Teaching Judaism Using Multiple Intelligences

Thursday, 19 January, 2017 - 3:42 pm

Way back when, there was only one standard method of teaching: transmitting information in writing or through speech. During the second half of the 20th century a flurry of alternative educational methods were introduced: multiple intelligences, learning modalities and so forth. There are some for whom a visual method is ideal. For some it is music. For some it is kinesthetic, etc. There are some matters that are better taught using multiple methods. These theories revolutionized education, to the benefit of the recipients.

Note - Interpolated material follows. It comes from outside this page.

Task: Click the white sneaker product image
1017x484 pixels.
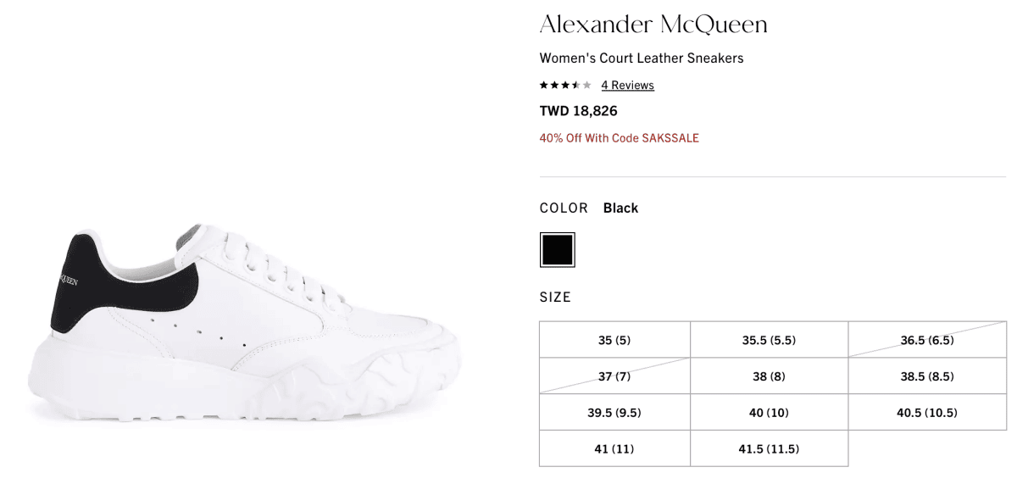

Truth be told, Judaism has long known this, and these methods were incorporated into our oldest “teachable moment,” the Passover Seder. We use auditory, visual, music, kinesthetic and other methods to relate the Passover story to our children and families. But it really didn’t catch on as much in other settings for thousands of years.

In the 1980s, Chabad Rabbis started to develop programs that incorporated hands-on experiences into the teaching of holidays and traditions. Programs such as the Model Matzah Bakery and the Shofar Factory became effective tools in bringing holidays and traditions to life for the children (and adults).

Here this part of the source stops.